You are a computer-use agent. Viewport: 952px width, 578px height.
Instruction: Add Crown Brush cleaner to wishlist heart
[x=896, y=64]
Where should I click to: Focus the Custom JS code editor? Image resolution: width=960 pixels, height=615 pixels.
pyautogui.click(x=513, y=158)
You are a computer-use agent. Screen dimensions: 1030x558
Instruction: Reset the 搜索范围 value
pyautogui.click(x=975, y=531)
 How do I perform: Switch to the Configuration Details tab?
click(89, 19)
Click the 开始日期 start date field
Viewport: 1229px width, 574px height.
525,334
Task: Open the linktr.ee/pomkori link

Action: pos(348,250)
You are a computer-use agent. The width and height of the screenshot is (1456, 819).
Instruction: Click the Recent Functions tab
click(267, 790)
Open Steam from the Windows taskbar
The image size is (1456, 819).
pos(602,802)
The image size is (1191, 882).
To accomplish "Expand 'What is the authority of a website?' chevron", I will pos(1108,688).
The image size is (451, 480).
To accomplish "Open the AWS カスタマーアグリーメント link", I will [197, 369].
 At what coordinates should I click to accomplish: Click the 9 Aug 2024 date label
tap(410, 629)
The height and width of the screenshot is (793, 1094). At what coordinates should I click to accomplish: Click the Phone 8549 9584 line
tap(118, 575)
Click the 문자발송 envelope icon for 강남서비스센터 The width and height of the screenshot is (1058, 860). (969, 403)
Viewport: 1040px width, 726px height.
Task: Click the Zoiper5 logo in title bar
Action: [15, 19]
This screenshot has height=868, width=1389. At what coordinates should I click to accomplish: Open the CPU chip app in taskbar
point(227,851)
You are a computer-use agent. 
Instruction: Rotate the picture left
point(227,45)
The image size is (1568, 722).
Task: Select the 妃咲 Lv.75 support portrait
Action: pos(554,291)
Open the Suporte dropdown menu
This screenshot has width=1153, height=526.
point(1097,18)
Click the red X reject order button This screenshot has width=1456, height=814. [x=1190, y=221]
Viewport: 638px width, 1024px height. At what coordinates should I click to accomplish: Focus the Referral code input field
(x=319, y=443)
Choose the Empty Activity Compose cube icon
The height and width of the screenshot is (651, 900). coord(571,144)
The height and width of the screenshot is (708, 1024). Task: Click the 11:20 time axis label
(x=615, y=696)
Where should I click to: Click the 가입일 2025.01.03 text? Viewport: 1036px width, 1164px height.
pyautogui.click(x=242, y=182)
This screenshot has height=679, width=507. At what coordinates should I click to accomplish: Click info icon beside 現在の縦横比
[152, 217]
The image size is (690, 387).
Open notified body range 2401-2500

● ● ●

Exercise brief: Every record above must be printed again exactly as it stands.

Written reply:
You are a computer-use agent. Viewport: 952px width, 578px height.
Instruction: Add Crown Brush cleaner to wishlist heart
[x=896, y=64]
Where should I click to: Focus the Custom JS code editor? Image resolution: width=960 pixels, height=615 pixels.
pyautogui.click(x=513, y=158)
You are a computer-use agent. Screen dimensions: 1030x558
Instruction: Reset the 搜索范围 value
pyautogui.click(x=975, y=531)
 How do I perform: Switch to the Configuration Details tab?
click(89, 19)
Click the 开始日期 start date field
Viewport: 1229px width, 574px height.
525,334
Task: Open the linktr.ee/pomkori link

Action: pos(348,250)
You are a computer-use agent. The width and height of the screenshot is (1456, 819).
Instruction: Click the Recent Functions tab
click(267, 790)
Open Steam from the Windows taskbar
The image size is (1456, 819).
pos(602,802)
The image size is (1191, 882).
To accomplish "Expand 'What is the authority of a website?' chevron", I will pos(1108,688).
The image size is (451, 480).
To accomplish "Open the AWS カスタマーアグリーメント link", I will [197, 369].
 At what coordinates should I click to accomplish: Click the 9 Aug 2024 date label
tap(410, 629)
The height and width of the screenshot is (793, 1094). At what coordinates should I click to accomplish: Click the Phone 8549 9584 line
tap(118, 575)
Click the 문자발송 envelope icon for 강남서비스센터 The width and height of the screenshot is (1058, 860). (969, 403)
Viewport: 1040px width, 726px height.
Task: Click the Zoiper5 logo in title bar
Action: [15, 19]
This screenshot has height=868, width=1389. At what coordinates should I click to accomplish: Open the CPU chip app in taskbar
point(227,851)
You are a computer-use agent. 
Instruction: Rotate the picture left
point(227,45)
The image size is (1568, 722).
Task: Select the 妃咲 Lv.75 support portrait
Action: pos(554,291)
Open the Suporte dropdown menu
This screenshot has width=1153, height=526.
point(1097,18)
Click the red X reject order button This screenshot has width=1456, height=814. [x=1190, y=221]
Viewport: 638px width, 1024px height. At what coordinates should I click to accomplish: Focus the Referral code input field
(x=319, y=443)
Choose the Empty Activity Compose cube icon
The height and width of the screenshot is (651, 900). coord(571,144)
The height and width of the screenshot is (708, 1024). Task: Click the 11:20 time axis label
(x=615, y=696)
Where should I click to: Click the 가입일 2025.01.03 text? Viewport: 1036px width, 1164px height.
pyautogui.click(x=242, y=182)
This screenshot has height=679, width=507. At what coordinates should I click to accomplish: Click info icon beside 現在の縦横比
[152, 217]
The image size is (690, 387).
Open notified body range 2401-2500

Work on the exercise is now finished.